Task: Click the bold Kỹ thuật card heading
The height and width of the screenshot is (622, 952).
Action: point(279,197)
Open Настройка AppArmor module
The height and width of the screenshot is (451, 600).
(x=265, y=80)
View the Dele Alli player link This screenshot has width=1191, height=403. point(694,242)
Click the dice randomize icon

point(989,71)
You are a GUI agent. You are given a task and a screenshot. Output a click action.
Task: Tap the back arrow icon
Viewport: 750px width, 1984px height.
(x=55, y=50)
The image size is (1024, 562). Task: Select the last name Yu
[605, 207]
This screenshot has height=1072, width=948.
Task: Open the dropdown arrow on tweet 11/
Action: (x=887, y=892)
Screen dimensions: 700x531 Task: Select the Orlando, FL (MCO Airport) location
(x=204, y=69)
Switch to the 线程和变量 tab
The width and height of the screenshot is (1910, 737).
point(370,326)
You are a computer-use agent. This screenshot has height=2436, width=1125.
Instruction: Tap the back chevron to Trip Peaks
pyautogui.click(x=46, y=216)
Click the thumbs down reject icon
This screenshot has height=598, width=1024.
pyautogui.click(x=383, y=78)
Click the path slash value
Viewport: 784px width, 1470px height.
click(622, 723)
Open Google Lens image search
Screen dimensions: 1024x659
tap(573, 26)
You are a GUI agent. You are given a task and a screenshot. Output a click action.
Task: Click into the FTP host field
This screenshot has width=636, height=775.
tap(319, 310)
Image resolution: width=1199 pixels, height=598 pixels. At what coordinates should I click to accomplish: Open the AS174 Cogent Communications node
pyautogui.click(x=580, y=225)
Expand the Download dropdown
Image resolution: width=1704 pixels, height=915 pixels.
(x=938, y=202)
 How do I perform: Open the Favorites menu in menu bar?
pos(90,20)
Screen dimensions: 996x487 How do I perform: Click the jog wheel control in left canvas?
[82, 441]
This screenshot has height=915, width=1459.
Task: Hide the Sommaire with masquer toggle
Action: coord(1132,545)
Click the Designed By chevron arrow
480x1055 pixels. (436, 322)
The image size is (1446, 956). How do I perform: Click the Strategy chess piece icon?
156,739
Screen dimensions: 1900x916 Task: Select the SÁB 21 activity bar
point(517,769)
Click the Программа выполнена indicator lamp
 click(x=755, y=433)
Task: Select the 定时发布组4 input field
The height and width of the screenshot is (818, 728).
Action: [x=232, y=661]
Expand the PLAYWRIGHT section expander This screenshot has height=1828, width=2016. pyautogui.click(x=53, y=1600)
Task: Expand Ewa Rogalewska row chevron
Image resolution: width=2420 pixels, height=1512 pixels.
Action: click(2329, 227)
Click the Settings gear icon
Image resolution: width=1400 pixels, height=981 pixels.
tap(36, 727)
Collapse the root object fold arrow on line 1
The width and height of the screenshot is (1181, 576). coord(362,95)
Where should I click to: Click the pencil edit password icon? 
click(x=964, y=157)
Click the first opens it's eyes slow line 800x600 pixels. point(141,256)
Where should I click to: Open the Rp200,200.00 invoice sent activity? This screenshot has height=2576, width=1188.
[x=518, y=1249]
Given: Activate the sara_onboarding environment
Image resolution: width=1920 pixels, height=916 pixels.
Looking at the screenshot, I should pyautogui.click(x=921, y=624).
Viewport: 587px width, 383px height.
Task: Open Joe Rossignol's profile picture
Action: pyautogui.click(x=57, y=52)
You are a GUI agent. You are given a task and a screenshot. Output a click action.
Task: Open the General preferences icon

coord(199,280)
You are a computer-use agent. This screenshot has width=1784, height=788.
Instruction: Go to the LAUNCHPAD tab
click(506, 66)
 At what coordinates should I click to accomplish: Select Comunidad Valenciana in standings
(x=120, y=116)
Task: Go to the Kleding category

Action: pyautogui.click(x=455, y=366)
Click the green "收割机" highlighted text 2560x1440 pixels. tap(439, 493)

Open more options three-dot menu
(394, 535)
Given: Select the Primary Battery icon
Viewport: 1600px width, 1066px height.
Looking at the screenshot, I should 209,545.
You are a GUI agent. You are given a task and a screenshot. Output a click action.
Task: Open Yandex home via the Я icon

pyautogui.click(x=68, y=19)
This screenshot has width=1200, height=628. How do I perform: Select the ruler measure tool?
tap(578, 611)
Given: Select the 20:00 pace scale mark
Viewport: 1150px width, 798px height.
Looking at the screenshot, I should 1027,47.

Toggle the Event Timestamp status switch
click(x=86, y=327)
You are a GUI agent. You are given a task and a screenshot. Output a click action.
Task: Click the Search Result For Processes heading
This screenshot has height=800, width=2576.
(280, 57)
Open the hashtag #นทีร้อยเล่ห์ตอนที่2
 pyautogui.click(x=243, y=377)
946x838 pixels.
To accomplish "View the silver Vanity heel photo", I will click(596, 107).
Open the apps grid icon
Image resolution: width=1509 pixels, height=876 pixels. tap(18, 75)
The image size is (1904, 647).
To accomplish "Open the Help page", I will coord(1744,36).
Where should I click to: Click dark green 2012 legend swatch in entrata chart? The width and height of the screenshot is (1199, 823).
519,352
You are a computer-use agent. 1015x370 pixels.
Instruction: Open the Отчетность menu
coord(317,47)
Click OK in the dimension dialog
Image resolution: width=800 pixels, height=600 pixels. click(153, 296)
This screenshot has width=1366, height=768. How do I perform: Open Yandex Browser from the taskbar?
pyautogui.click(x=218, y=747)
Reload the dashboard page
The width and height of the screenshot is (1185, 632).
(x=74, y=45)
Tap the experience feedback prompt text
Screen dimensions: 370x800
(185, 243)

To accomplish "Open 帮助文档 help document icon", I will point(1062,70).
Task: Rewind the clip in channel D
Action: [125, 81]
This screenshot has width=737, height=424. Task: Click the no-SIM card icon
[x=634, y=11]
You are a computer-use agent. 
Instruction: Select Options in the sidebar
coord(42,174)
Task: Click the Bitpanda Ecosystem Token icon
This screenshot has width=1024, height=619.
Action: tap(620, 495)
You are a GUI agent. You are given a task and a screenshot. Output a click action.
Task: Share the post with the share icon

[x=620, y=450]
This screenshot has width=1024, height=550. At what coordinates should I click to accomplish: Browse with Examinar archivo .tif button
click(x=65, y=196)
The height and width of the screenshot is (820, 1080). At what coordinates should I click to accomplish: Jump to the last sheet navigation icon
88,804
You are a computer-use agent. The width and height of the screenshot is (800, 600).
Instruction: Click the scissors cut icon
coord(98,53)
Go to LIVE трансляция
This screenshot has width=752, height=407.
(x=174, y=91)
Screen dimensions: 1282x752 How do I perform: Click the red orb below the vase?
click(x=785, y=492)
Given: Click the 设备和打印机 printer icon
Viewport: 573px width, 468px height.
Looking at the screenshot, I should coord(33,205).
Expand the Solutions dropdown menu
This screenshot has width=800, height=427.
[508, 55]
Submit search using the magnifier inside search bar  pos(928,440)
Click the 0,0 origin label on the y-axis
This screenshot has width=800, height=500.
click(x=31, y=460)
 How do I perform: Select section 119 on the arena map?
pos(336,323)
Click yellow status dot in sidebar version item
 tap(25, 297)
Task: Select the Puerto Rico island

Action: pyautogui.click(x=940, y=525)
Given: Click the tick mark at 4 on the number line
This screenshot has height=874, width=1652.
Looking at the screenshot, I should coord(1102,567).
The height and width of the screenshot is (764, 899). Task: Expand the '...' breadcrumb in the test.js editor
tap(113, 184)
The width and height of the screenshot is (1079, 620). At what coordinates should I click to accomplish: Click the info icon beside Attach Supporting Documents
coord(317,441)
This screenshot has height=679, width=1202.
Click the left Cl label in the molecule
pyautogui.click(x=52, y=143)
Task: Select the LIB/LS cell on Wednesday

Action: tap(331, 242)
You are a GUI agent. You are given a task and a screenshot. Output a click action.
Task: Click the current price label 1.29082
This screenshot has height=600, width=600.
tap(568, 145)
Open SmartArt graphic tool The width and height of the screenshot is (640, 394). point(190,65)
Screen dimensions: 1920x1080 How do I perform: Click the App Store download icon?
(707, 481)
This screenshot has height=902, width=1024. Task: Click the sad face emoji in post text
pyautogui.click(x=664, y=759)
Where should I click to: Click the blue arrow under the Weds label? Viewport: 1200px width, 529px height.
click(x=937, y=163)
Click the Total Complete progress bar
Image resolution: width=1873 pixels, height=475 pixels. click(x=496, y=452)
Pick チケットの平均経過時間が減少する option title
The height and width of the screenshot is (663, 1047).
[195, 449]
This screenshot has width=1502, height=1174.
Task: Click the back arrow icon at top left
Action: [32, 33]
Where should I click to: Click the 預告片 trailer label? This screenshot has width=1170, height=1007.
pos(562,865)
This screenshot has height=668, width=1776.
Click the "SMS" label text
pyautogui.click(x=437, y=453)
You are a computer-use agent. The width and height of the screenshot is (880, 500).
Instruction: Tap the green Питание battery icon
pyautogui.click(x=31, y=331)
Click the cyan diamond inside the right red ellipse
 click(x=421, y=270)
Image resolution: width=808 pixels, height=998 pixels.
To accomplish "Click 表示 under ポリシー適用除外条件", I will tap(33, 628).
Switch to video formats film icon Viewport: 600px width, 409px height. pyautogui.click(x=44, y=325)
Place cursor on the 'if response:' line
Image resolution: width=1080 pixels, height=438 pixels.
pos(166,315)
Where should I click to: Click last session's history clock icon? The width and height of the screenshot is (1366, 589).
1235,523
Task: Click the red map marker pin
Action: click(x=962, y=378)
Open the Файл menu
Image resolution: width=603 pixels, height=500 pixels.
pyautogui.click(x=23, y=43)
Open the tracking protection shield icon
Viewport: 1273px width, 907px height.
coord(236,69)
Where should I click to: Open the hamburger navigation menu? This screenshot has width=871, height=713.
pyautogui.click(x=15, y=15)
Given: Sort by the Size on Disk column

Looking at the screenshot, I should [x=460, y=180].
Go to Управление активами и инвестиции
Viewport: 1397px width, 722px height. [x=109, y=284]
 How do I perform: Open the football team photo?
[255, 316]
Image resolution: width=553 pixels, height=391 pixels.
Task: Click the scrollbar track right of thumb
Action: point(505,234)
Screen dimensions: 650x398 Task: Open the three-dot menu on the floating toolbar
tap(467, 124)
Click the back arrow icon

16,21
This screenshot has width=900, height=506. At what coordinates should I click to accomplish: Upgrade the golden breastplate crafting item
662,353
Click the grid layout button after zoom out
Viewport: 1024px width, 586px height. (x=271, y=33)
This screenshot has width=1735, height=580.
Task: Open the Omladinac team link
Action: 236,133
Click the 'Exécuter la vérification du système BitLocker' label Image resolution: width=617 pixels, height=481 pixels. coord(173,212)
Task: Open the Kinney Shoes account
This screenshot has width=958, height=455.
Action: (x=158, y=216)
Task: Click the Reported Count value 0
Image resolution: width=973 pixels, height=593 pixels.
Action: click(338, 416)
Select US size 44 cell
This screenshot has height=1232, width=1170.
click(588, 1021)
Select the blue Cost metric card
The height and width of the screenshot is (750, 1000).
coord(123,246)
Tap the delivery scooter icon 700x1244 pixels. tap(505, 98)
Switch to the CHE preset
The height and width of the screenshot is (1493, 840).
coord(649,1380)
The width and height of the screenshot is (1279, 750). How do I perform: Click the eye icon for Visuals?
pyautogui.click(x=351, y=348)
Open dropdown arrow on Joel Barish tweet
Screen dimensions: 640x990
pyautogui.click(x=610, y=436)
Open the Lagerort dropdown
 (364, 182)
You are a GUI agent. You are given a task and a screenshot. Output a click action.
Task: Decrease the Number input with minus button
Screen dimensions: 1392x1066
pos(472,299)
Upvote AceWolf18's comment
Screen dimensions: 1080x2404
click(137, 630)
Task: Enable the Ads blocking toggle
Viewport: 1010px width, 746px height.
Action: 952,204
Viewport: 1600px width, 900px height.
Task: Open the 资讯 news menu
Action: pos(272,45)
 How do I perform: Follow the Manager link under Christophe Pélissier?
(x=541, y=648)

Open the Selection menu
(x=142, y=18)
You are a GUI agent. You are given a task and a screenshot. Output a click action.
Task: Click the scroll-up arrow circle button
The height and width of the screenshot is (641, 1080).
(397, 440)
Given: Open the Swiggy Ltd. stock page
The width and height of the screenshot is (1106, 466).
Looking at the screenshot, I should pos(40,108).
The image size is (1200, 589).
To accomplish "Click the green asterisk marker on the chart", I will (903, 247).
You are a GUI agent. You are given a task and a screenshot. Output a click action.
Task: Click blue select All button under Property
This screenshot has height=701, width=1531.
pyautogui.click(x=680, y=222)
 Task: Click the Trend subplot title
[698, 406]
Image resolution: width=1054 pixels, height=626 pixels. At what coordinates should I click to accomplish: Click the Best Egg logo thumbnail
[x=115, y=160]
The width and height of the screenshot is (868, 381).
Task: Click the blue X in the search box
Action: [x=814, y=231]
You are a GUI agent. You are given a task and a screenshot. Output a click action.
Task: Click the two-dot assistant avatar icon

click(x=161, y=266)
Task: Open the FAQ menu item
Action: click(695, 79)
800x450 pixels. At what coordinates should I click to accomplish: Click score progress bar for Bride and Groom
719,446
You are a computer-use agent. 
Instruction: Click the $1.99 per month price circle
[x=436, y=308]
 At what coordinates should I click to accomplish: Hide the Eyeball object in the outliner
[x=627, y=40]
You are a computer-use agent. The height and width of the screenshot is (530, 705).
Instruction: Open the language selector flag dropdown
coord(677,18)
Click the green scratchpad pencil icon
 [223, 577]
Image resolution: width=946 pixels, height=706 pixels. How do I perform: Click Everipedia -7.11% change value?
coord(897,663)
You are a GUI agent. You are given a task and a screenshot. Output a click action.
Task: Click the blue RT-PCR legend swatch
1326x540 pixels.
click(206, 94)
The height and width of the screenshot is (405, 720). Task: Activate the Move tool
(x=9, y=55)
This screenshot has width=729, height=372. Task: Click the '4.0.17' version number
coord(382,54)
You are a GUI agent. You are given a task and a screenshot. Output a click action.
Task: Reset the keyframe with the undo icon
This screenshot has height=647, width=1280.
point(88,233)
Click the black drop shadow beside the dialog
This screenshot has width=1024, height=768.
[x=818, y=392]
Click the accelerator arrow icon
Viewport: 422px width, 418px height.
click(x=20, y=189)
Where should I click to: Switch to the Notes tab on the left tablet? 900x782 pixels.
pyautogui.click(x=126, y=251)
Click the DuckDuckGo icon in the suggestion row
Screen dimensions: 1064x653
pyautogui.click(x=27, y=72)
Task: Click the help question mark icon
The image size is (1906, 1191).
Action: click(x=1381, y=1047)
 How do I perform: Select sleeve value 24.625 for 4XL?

Task requirements: All lines from the line holding "Task: Reset the keyframe with the undo icon" through the end of the records above need to be transcribed exactly, and no other text should appear.

Your solution:
Task: Reset the keyframe with the undo icon
This screenshot has height=647, width=1280.
point(88,233)
Click the black drop shadow beside the dialog
This screenshot has width=1024, height=768.
[x=818, y=392]
Click the accelerator arrow icon
Viewport: 422px width, 418px height.
click(x=20, y=189)
Where should I click to: Switch to the Notes tab on the left tablet? 900x782 pixels.
pyautogui.click(x=126, y=251)
Click the DuckDuckGo icon in the suggestion row
Screen dimensions: 1064x653
pyautogui.click(x=27, y=72)
Task: Click the help question mark icon
The image size is (1906, 1191).
Action: click(x=1381, y=1047)
 How do I perform: Select sleeve value 24.625 for 4XL?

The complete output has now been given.